▸ **Task brief**: Your answer must be an exact copy of the records below, with every picture left out.

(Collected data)
----------------------------------------
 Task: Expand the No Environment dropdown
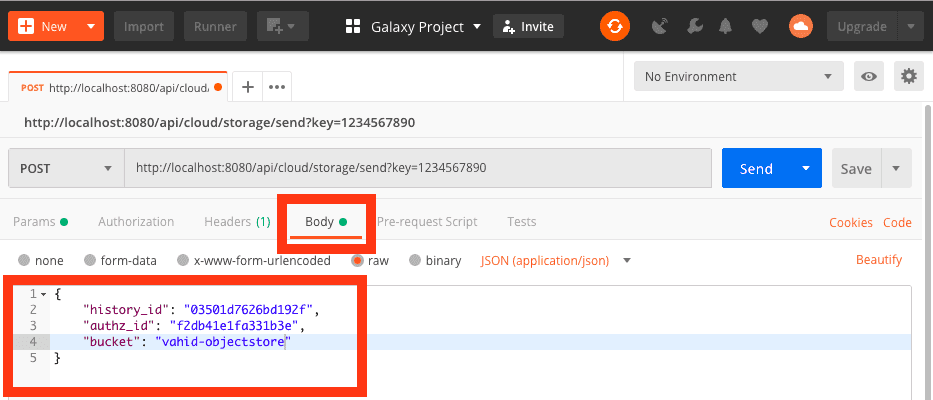point(738,77)
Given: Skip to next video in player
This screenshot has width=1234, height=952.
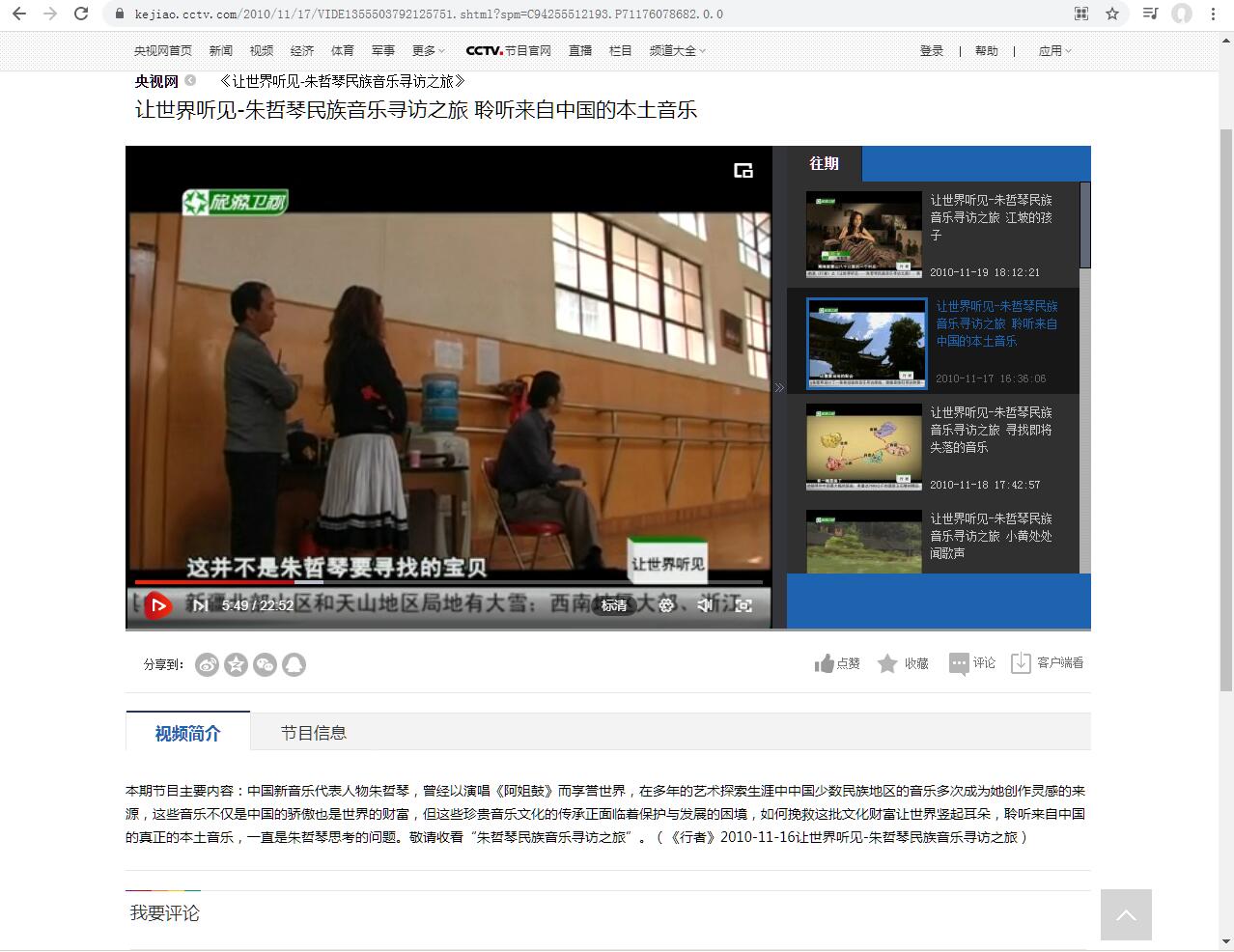Looking at the screenshot, I should point(200,605).
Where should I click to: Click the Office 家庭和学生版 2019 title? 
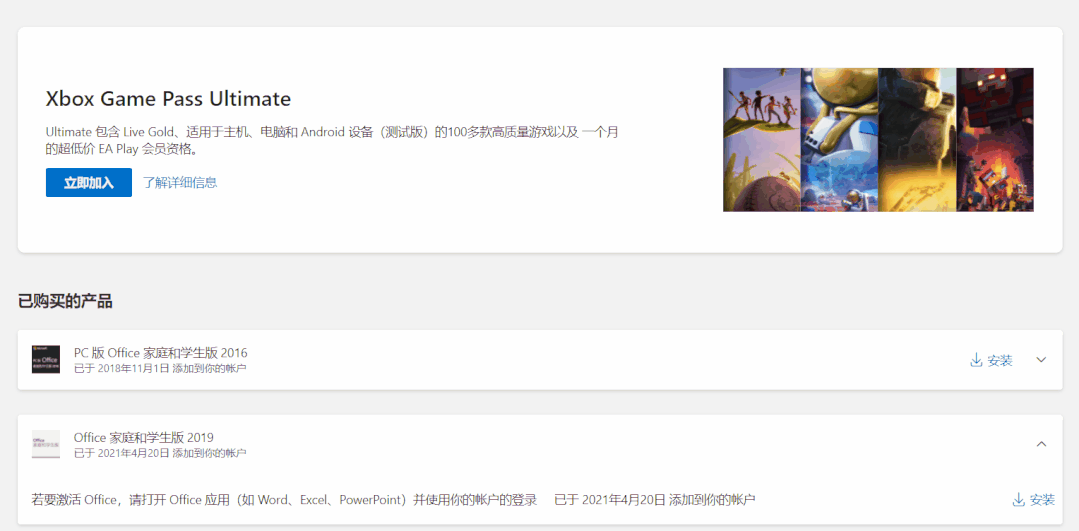(144, 437)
----------------------------------------
▸ **Task response**:
 Task: Expand the No Environment dropdown
point(738,77)
Given: Skip to next video in player
This screenshot has width=1234, height=952.
Looking at the screenshot, I should point(200,605).
Where should I click to: Click the Office 家庭和学生版 2019 title? 
(144, 437)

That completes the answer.